- [Directions for this task] If a picture appears in the records, leave it out and transcribe the rest exactly.

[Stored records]
----
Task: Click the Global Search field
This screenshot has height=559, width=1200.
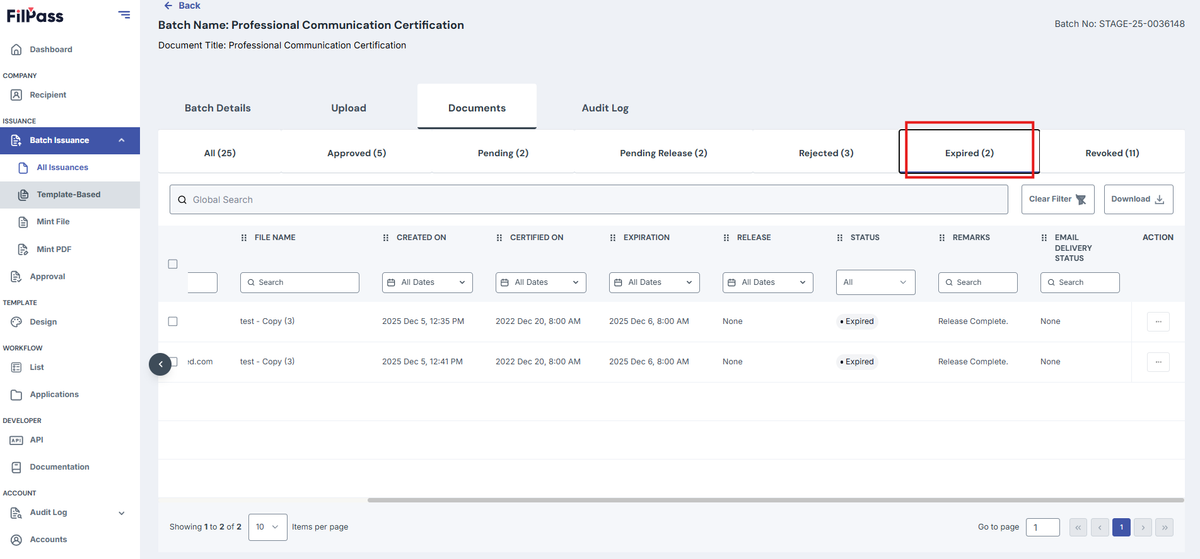Action: pos(588,199)
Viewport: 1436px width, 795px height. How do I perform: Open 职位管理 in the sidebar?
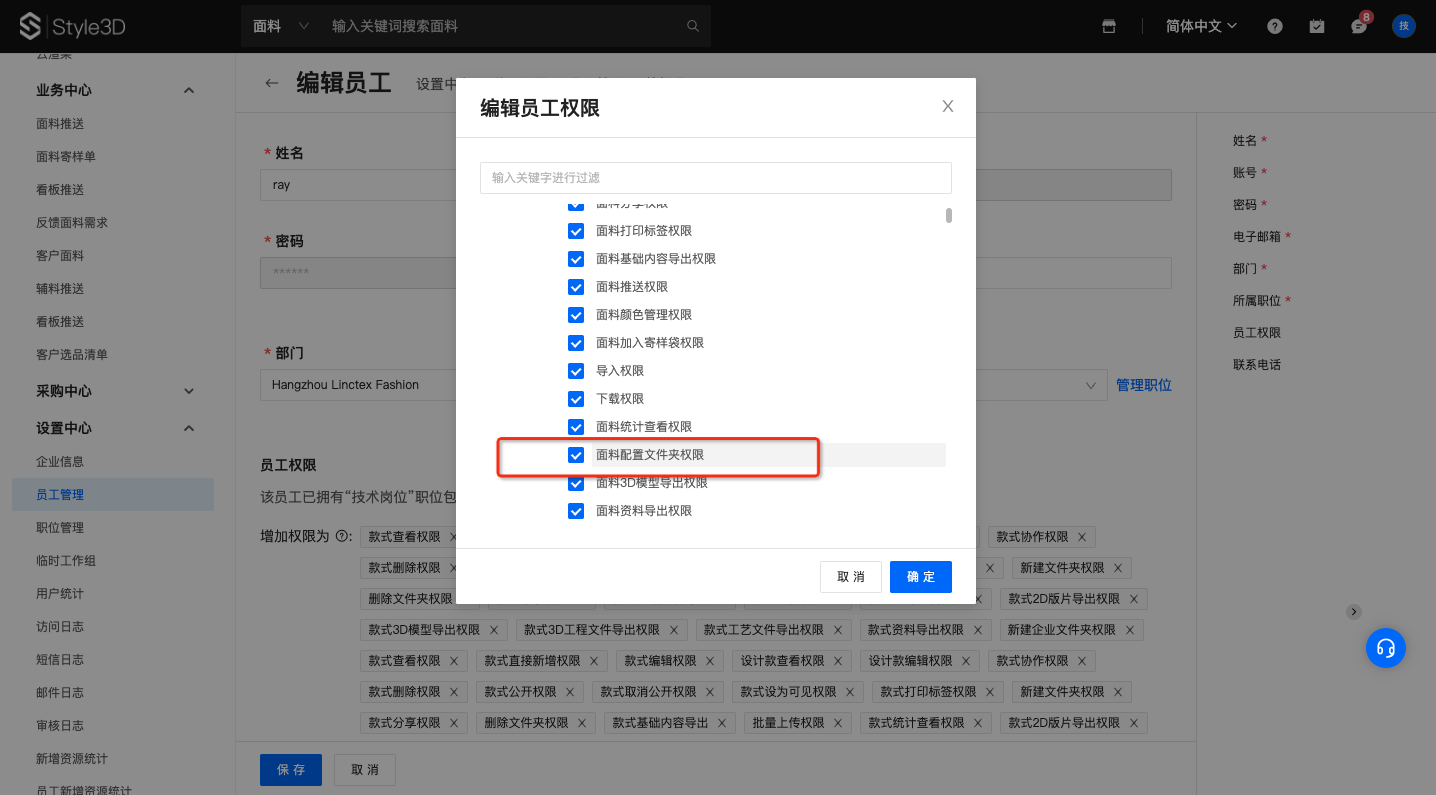[60, 527]
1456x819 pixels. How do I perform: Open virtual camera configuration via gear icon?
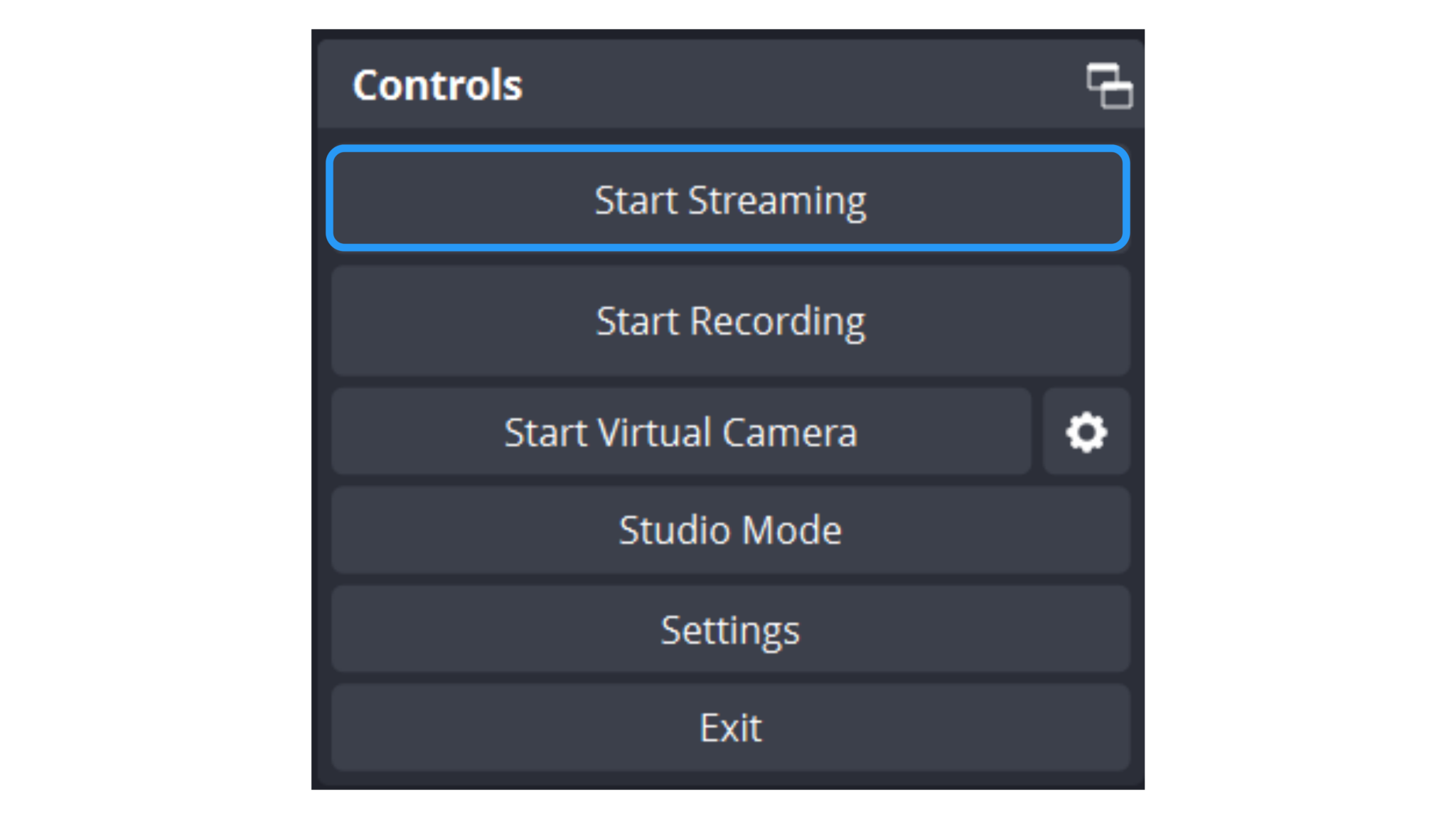point(1086,431)
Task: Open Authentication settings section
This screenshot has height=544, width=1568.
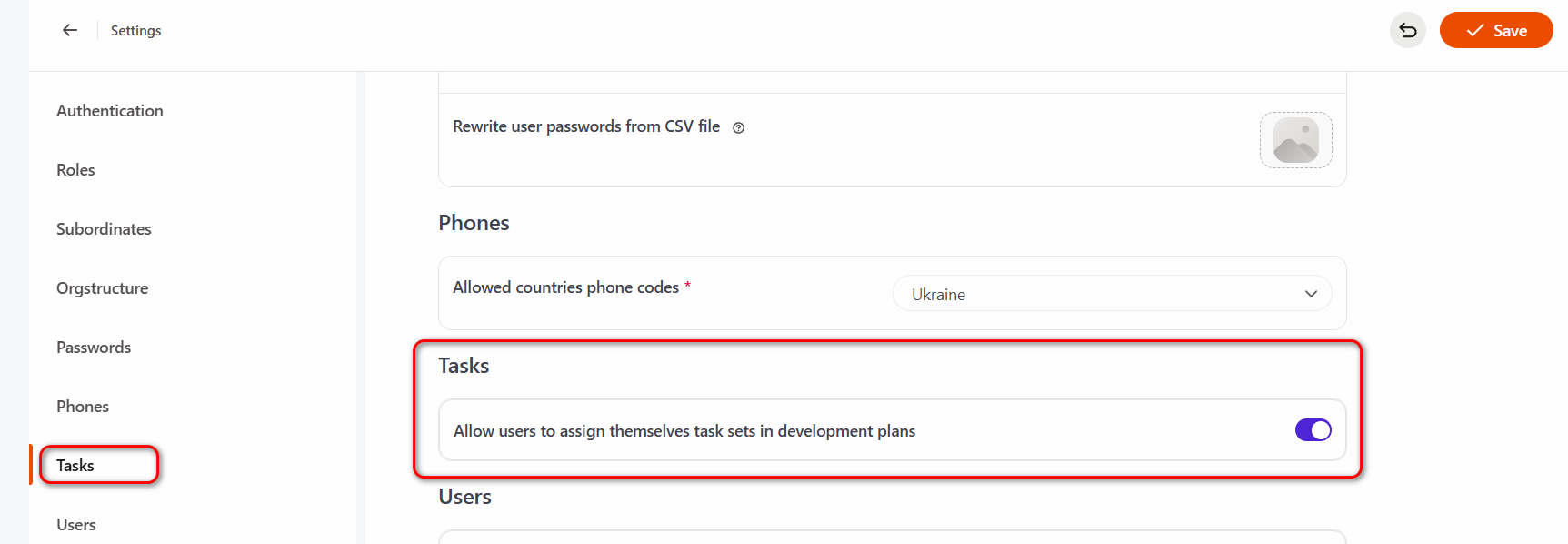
----
- [Solution below]
Task: Click the Global Search field
This screenshot has height=559, width=1200.
Action: pos(588,199)
Viewport: 1436px width, 795px height. How do I perform: Open 职位管理 in the sidebar?
[60, 527]
1456x819 pixels. How do I perform: Open virtual camera configuration via gear icon?
point(1086,431)
Task: Open Authentication settings section
This screenshot has height=544, width=1568.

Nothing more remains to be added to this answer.